Note that the system in this case uses softp so obviously the worst case for something working mainly with float numbers.

num_threads: 4
Time taken for this run (serial_mandel): 159389.71569 ms || 160336.35569 ms
Time taken for this run (parallel_mandel): 42583.61501 ms || 42044.68601 ms
Time taken for this run (simple_parallel_mandel): 42788.38400 ms || 42149.44934 ms
Time taken for this run (rayon_mandel): 42676.91767 ms || 42392.05867 ms

On ARM parallel_mandel seems to work quite alright(hf or softp)
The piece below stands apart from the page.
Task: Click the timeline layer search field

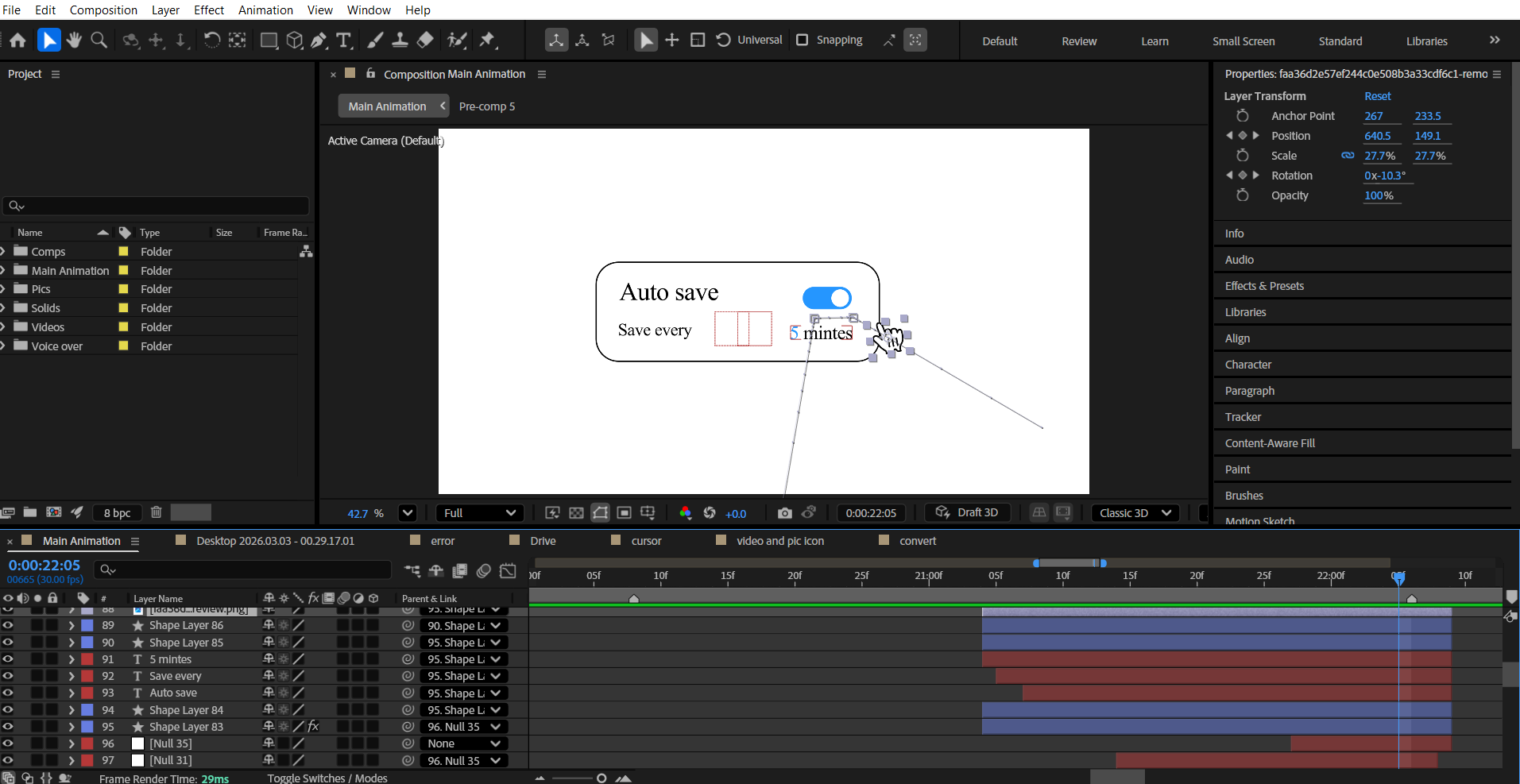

Ok, updated numbers on i7 machine:

     Running `target/release/mandel --num_threads 8`
Configuration: re1: -2.00, re2: 1.00, img1: -1.50, img2: 1.50, max_iter: 2048, img_size: 1024, num_threads: 8
Time taken for this run (serial_mandel): 1190.79262 ms
Time taken for this run (parallel_mandel): 242.11304 ms
Time taken for this run (simple_parallel_mandel): 229.32596 ms
Time taken for this run (rayon_mandel): 166.80914 ms

Now, I've managed to add the linux port of libdispatch at rust-mandel patching up the already existing dispatch crate so I can rapidly make a test for the libdispatch port ... so adding that u it end ups like this on the i7 machine:

     Running `target/release/mandel --num_threads 8`
Configuration: re1: -2.00, re2: 1.00, img1: -1.50, img2: 1.50, max_iter: 2048, img_size: 1024, num_threads: 8
Time taken for this run (serial_mandel): 1190.36614 ms
Time taken for this run (parallel_mandel): 233.26369 ms
Time taken for this run (simple_parallel_mandel): 229.82853 ms
Time taken for this run (rayon_mandel): 161.29813 ms
Time taken for this run (dispatch_serial_mandel): 1209.53670 ms
Time taken for this run (dispatch_async_mandel): 862.91629 ms

This is the implementation for dispatch version, which does have notorious limitations ... some of them imposed by my knowledge of rust, some others by the crate:


#[cfg(feature = "with_dispatch")]
fn dispatch_serial_mandel(mandel_config: &MandelConfig, image: &mut [u32]){
    use dispatch::{Queue, QueueAttribute};

    let queue = Queue::create("com.rust.mandel", QueueAttribute::Serial);

    for y in 0..mandel_config.img_size {
        for x in 0..mandel_config.img_size {
            queue.sync(|| image[((y * mandel_config.img_size) + x) as usize] =
                mandel_iter(mandel_config.max_iter,
                    Complex64{re: mandel_config.re1 + ((x as f64) * mandel_config.x_step),
                              im: mandel_config.img1 + ((y as f64) * mandel_config.y_step)})
                          );
        }
    }
}

#[cfg(feature = "with_dispatch")]
fn dispatch_async_mandel(mandel_config: &MandelConfig, image: &mut [u32]){
    use dispatch::{Queue, QueueAttribute, Group};
    use std::sync::{Arc, Mutex};

    let queue = Queue::create("com.rust.mandel", QueueAttribute::Concurrent);
    let group = Group::create();

    let data = image.to_vec();
    let image = Arc::new(Mutex::new(data));

    for y in 0..mandel_config.img_size {

        for x in 0..mandel_config.img_size {

            let image = image.clone();
            let index = ((y * mandel_config.img_size) + x) as usize;
            let re =  mandel_config.re1 + ((x as f64) * mandel_config.x_step);
            let im = mandel_config.img1 + ((y as f64) * mandel_config.y_step);
            let max_iter = mandel_config.max_iter;
            let c = Complex64{re: re, im: im};

            group.async(&queue, move || {
                    let data = mandel_iter(max_iter, c);
                    let mut image = image.lock().unwrap();
                    image[index] = data;
                } );
        }
    }

    // Wait for all tasks in queue group to finish
    group.wait();
}

In any case, I'm tempted to test this, and a direct unsafe{} ffi test on FreeBSD which does natively have kqueue, libdispatch, clang and all the whistles and bells to see how it fares.

Regards.

Thanks for trying it out!

Yes that's also my impression and I'll probably use Rayon in my future project. I just need a way to limit the number of threads it uses. I'll have a look into the sources, it may not be too difficult to implement.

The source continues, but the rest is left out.